29. On 4 June 1997 a hearing took place. The Government submit that on that occasion the court decided not to resume the proceedings because of the applicant’s absence.
30. On 26 January 1998 the Pruszków District Court sent to the applicant a telegram informing him that the hearing scheduled for 28 January 1998 had been cancelled due to the illness of the judge rapporteur.
31. On 7 August 1998 a hearing took place. The Government submit that on that occasion the court decided not to resume the proceedings because of the applicant’s absence.
32. On 24 August 1998 the District Court was informed by the receiver for the T company that the bankruptcy proceedings concerning that company were still pending.
33. On 26 March 1999 the Pruszków District Court decided to discontinue the proceedings. The court based its decision on the fact that no request to resume the proceedings had been submitted to it during the period of three years following its decision to stay the proceedings in the case.
34. On 26 April 1999 the applicant lodged a complaint against the decision of 26 March 1999. He pointed out that in the letter of 27 February 1996 the President of the Pruszków District Court had confirmed the receipt on 10 July 1995 of the applicant’s request to resume the proceedings. Moreover, the applicant recalled that the District Court had sent to him a summons and a telegram concerning hearings to be held on 4 June 1997 and 28 January 1998.
35. On 12 August 1999 the Pruszków District Court allowed the complaint and quashed the decision of 26 March 1999.
36. On 5 January 2000 the T company was struck off the company register.
37. On 19 January 2000 the Pruszków District Court issued a decision in a case of “Roman Parciński v. Z (...) C (...) running a foreign company T (...)”. The court decided “(1) to resume the proceedings, and (2) to stay the proceedings on the basis of Article 174 § 1 (4) of the Code of Civil Procedure”. This provision allowed to stay the proceedings if bankruptcy proceedings were initiated in respect of one of the parties and the subject of the proceedings was a part of the estate in bankruptcy.
38. On 10 March 2000 the Pruszków District Court issued a decision in a case of “Roman Parciński v. the foreign company T (...) in Płońsk”. The court decided to resume the proceedings.
39. The next hearing was set for 27 April 2001. The applicant advised the court that he would not be able to attend it. He also asked the court to decide the case in his absence.
40. On 11 May 2001 the District Court dismissed the applicant’s action.
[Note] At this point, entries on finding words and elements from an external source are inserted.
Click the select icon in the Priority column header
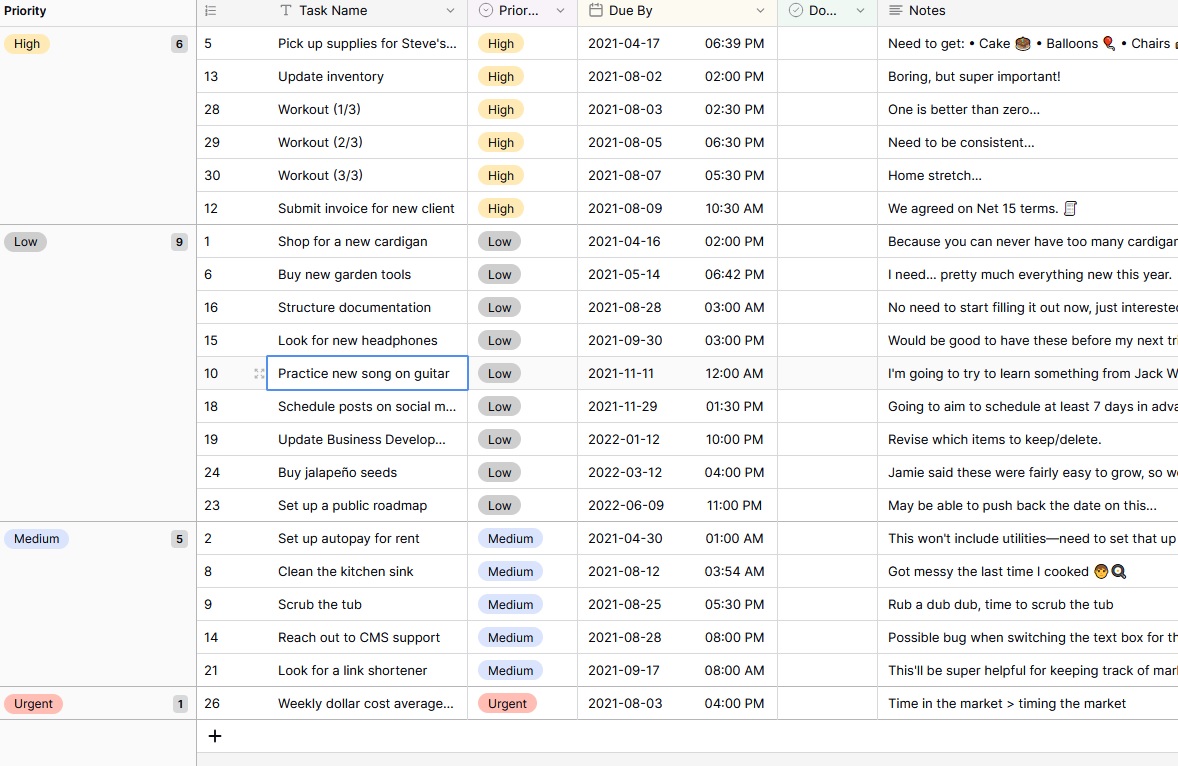1178x766 pixels. [x=486, y=11]
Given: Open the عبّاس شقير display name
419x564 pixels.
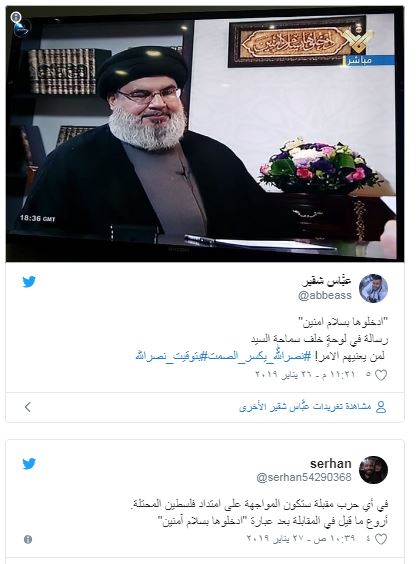Looking at the screenshot, I should (327, 281).
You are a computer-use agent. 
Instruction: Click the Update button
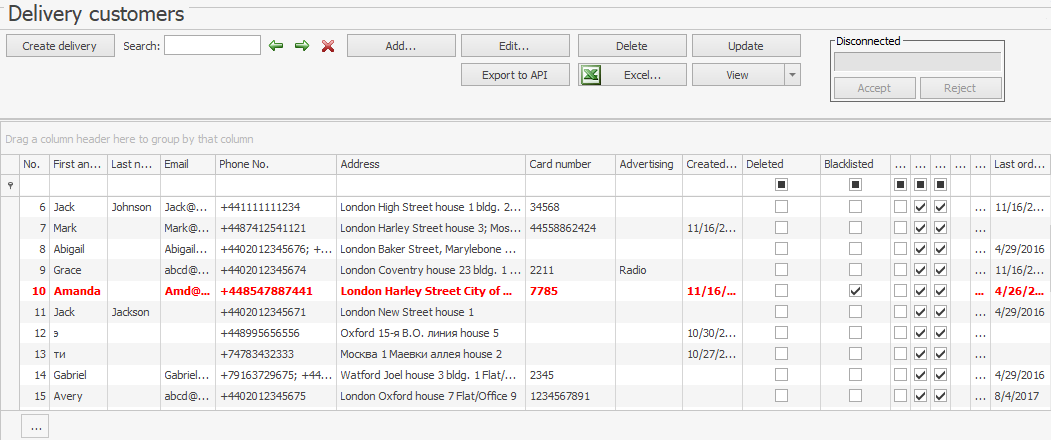coord(746,46)
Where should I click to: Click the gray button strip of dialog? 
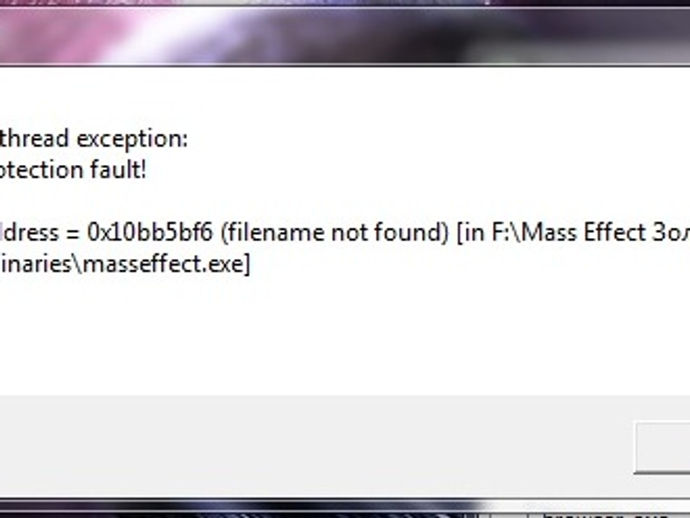pos(317,447)
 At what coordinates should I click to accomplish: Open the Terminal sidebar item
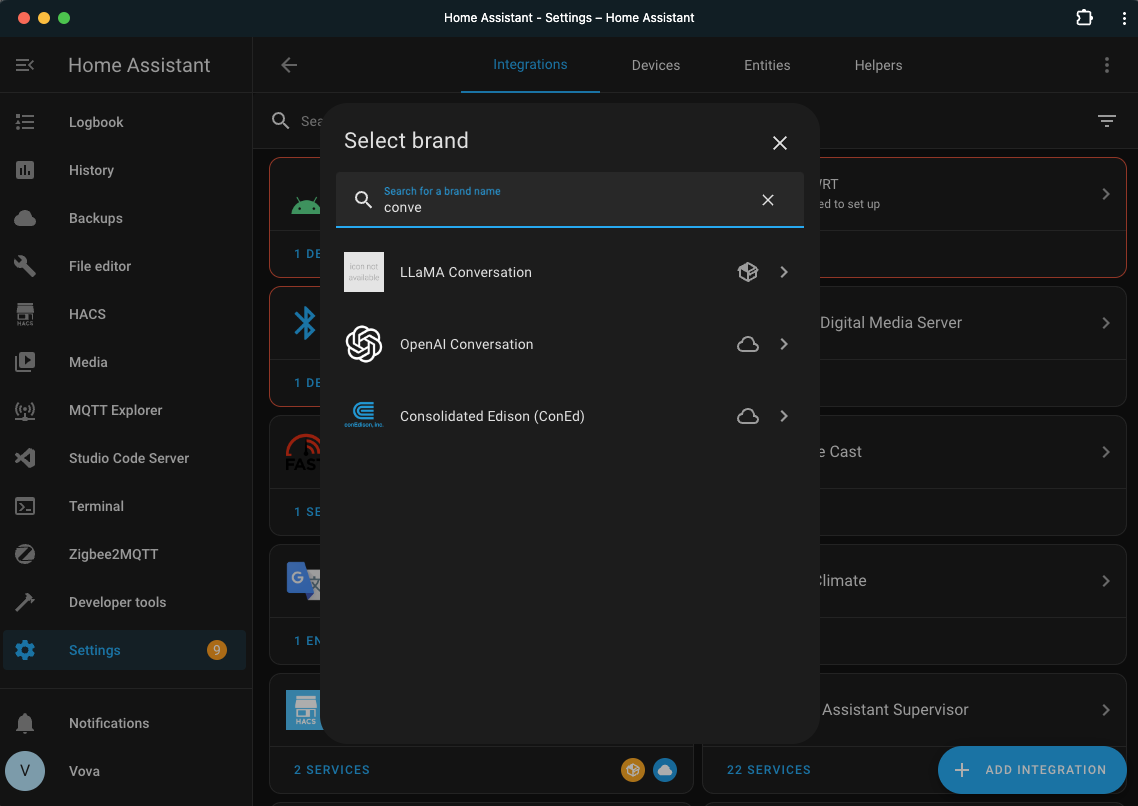96,506
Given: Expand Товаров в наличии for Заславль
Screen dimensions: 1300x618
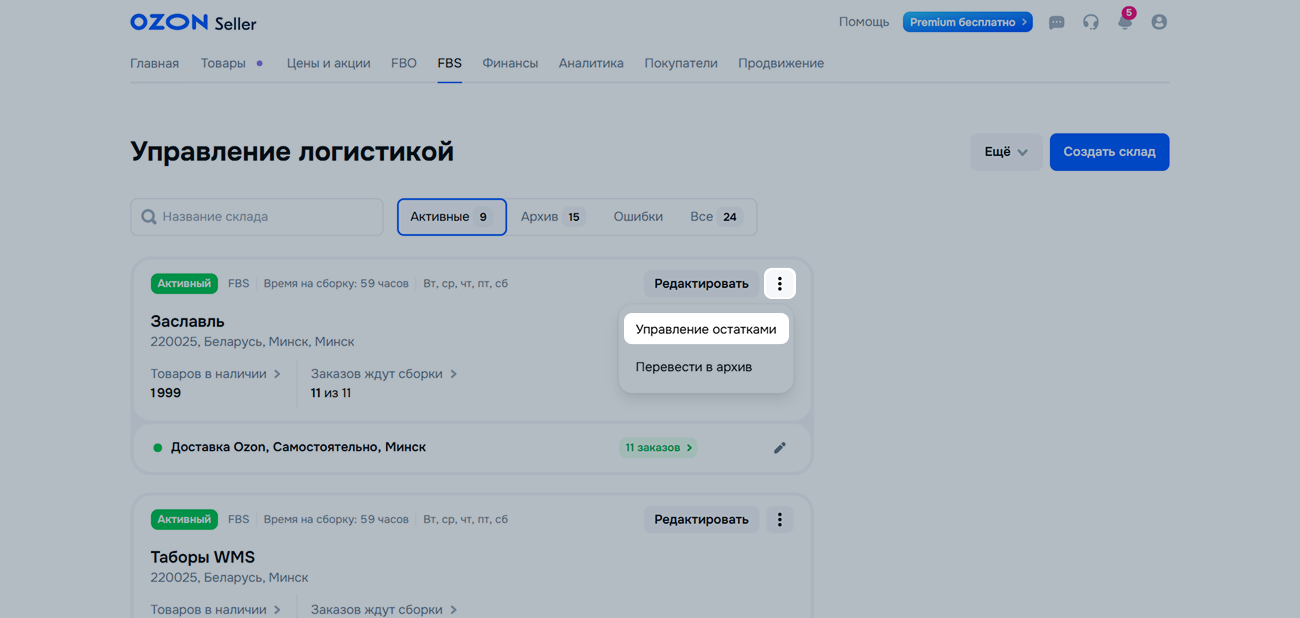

On 25 June 2001 the applicant asked the District Court to serve him with a reasoned decision.
41. The proceedings are still pending.
THE LAW
I. ALLEGED VIOLATION OF ARTICLE 6 § 1 OF THE CONVENTION
42. The applicant asserted that the civil proceedings in his case were not concluded within a reasonable time, contrary to Article 6 § 1 of the Convention, which in so far as relevant provides:
“In the determination of his civil rights and obligations ..., everyone is entitled to a ... hearing within a reasonable time by [a] ... tribunal...”
43. The Government contended that the facts of the case disclosed no breach of that provision.
A. Period to be taken into consideration
44. The Court notes that the period to be taken into consideration began not on 27 November 1990, when the applicant initiated the proceedings, but on 1 May 1993, when Poland’s declaration recognising the right of individual petition for the purposes of former Article 25 of the Convention took effect.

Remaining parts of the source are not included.